::: MATERIAL PROVIDED :::

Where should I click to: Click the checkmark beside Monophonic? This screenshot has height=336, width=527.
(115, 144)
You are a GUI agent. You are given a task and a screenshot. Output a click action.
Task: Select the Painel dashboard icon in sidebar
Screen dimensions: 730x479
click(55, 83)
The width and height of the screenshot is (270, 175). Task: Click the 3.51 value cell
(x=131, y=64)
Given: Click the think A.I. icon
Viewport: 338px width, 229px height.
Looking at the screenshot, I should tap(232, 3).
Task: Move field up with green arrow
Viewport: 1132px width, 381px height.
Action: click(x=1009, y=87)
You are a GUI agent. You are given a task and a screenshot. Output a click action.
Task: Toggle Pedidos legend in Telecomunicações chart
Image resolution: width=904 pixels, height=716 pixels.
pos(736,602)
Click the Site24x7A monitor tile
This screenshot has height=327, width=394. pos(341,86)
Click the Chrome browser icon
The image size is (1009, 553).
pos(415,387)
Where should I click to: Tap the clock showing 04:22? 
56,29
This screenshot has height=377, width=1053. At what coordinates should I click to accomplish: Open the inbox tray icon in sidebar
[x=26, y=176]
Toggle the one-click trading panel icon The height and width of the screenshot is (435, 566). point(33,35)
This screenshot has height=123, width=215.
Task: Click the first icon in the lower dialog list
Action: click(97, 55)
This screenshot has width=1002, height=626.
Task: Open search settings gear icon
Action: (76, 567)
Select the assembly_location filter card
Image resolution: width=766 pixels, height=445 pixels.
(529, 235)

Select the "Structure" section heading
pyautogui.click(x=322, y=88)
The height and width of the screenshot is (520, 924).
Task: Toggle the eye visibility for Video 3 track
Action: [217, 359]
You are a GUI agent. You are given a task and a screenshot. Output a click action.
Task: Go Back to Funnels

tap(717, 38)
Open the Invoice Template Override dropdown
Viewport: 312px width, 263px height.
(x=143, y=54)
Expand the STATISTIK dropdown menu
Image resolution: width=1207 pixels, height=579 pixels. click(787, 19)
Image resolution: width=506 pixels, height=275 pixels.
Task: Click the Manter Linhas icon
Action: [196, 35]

:::

• **WHAT TO WORK ON**:
Type out the whole of the data again, exactly as shown.

• **ANSWER BOX**:
Where should I click to: Click the checkmark beside Monophonic? This screenshot has height=336, width=527.
(115, 144)
You are a GUI agent. You are given a task and a screenshot. Output a click action.
Task: Select the Painel dashboard icon in sidebar
Screen dimensions: 730x479
click(55, 83)
The width and height of the screenshot is (270, 175). Task: Click the 3.51 value cell
(x=131, y=64)
Given: Click the think A.I. icon
Viewport: 338px width, 229px height.
Looking at the screenshot, I should tap(232, 3).
Task: Move field up with green arrow
Viewport: 1132px width, 381px height.
Action: click(x=1009, y=87)
You are a GUI agent. You are given a task and a screenshot. Output a click action.
Task: Toggle Pedidos legend in Telecomunicações chart
Image resolution: width=904 pixels, height=716 pixels.
pos(736,602)
Click the Site24x7A monitor tile
This screenshot has height=327, width=394. pos(341,86)
Click the Chrome browser icon
The image size is (1009, 553).
pos(415,387)
Where should I click to: Tap the clock showing 04:22? 
56,29
This screenshot has height=377, width=1053. At what coordinates should I click to accomplish: Open the inbox tray icon in sidebar
[x=26, y=176]
Toggle the one-click trading panel icon The height and width of the screenshot is (435, 566). point(33,35)
This screenshot has height=123, width=215.
Task: Click the first icon in the lower dialog list
Action: click(97, 55)
This screenshot has width=1002, height=626.
Task: Open search settings gear icon
Action: (76, 567)
Select the assembly_location filter card
Image resolution: width=766 pixels, height=445 pixels.
(529, 235)

Select the "Structure" section heading
pyautogui.click(x=322, y=88)
The height and width of the screenshot is (520, 924).
Task: Toggle the eye visibility for Video 3 track
Action: [217, 359]
You are a GUI agent. You are given a task and a screenshot. Output a click action.
Task: Go Back to Funnels

tap(717, 38)
Open the Invoice Template Override dropdown
Viewport: 312px width, 263px height.
(x=143, y=54)
Expand the STATISTIK dropdown menu
Image resolution: width=1207 pixels, height=579 pixels. click(787, 19)
Image resolution: width=506 pixels, height=275 pixels.
Task: Click the Manter Linhas icon
Action: [196, 35]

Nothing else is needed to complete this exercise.